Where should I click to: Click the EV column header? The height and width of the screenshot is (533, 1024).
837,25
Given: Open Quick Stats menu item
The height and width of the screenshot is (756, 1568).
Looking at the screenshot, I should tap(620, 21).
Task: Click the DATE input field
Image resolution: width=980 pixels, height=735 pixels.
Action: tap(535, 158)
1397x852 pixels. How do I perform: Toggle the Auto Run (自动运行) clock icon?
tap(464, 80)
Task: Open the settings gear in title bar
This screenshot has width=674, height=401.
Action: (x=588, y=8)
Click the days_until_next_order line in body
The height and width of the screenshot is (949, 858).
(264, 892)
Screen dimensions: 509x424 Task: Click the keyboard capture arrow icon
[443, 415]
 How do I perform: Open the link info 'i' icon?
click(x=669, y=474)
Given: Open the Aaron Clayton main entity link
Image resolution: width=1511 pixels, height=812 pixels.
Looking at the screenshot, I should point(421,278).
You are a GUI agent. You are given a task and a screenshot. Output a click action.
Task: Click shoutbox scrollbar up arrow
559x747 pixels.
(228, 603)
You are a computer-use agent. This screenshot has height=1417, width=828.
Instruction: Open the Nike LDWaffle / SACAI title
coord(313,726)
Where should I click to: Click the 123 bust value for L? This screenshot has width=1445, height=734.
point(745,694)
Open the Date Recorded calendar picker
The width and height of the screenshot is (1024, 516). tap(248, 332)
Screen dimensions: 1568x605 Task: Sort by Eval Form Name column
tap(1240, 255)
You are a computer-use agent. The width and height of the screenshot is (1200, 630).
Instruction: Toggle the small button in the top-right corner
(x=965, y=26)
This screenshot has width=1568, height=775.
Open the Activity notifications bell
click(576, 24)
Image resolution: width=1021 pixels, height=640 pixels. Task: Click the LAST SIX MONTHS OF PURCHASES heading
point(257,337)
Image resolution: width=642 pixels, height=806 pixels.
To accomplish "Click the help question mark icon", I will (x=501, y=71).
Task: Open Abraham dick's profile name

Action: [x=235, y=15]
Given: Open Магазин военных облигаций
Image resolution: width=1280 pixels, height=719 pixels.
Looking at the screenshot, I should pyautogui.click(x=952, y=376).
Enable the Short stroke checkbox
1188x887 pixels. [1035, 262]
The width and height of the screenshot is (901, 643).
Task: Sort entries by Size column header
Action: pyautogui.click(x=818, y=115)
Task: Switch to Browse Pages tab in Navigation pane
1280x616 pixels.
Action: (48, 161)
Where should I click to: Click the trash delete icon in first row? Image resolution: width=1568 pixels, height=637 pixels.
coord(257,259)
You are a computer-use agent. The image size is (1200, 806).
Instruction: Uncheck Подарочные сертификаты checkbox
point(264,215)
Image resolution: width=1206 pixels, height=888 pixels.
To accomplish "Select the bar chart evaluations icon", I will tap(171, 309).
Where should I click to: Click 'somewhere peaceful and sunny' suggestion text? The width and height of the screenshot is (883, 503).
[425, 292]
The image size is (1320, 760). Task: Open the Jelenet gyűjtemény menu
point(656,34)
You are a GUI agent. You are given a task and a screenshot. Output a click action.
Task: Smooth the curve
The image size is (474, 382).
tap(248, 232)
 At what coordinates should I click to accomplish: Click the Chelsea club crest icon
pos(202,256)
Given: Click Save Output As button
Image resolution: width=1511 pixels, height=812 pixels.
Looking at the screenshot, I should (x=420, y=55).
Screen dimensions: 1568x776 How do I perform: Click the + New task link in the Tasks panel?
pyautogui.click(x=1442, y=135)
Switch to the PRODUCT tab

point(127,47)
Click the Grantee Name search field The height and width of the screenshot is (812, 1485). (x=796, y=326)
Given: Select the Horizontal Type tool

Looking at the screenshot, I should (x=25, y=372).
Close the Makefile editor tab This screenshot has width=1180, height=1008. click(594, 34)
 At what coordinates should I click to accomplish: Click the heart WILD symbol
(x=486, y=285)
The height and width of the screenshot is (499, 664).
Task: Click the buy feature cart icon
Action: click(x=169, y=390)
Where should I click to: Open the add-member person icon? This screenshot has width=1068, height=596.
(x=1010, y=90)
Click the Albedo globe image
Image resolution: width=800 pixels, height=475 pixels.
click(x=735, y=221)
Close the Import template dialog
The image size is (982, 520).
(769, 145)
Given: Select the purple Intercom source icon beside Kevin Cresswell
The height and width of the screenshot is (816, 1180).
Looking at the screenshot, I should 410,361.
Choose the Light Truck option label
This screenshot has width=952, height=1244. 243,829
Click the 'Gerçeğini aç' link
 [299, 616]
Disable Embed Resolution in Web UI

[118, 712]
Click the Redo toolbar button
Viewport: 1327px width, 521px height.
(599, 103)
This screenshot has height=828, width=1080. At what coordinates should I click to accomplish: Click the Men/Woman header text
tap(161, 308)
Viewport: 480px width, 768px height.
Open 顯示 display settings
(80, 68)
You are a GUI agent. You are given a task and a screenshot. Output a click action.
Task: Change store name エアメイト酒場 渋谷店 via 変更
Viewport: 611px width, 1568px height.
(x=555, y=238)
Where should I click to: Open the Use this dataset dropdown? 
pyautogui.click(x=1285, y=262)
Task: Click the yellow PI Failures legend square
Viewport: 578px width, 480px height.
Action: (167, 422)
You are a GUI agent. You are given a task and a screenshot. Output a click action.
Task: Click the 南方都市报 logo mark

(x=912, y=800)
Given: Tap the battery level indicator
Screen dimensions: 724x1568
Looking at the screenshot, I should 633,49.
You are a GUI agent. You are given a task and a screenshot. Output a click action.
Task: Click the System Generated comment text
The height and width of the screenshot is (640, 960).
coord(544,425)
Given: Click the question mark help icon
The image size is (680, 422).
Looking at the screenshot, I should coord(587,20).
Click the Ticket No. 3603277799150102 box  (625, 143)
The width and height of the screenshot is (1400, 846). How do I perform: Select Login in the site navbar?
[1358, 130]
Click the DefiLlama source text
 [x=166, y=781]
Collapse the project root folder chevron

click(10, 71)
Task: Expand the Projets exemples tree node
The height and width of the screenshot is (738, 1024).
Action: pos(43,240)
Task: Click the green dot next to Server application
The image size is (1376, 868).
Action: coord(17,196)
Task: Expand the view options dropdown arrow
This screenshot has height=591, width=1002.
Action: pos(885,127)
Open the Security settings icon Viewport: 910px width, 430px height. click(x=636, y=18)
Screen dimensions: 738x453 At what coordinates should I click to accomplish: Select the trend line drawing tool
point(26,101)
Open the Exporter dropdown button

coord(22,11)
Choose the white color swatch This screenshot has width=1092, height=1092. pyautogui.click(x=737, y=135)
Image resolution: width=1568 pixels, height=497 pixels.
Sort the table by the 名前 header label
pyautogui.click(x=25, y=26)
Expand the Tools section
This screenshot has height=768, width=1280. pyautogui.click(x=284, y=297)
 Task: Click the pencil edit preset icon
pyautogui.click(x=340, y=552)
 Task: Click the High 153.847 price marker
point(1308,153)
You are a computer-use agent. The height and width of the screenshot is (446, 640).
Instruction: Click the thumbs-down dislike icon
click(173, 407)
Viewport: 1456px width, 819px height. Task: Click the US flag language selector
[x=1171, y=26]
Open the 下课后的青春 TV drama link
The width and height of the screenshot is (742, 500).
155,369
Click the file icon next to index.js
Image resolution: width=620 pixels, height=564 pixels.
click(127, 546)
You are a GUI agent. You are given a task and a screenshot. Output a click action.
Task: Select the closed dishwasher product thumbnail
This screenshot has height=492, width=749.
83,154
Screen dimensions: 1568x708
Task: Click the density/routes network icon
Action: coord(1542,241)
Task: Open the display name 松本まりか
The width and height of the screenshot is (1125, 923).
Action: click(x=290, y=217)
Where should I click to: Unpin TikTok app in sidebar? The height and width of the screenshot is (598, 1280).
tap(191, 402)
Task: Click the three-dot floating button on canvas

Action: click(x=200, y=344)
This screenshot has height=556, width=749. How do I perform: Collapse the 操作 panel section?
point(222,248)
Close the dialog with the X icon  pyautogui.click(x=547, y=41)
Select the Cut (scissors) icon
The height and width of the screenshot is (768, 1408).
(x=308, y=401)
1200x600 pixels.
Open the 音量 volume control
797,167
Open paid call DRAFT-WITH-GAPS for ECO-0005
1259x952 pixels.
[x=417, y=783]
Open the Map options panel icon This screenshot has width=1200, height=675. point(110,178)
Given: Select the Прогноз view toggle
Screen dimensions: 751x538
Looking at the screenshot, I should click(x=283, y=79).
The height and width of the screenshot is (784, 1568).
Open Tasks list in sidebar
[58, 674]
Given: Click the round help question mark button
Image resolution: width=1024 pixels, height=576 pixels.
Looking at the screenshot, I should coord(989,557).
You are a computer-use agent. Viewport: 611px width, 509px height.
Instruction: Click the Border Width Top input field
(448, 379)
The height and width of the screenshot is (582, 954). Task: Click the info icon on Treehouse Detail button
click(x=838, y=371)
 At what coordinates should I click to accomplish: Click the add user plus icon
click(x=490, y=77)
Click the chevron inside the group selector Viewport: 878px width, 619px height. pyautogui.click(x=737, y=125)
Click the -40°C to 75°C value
= = = = = = =
- [EXERCISE DIRECTIONS]: Return each line of the records above in which the word "question" occurs.

- [TASK RESULT]:
To accomplish "Click the help question mark icon", I will (x=501, y=71).
Given: Click the question mark help icon
Given: Click the round help question mark button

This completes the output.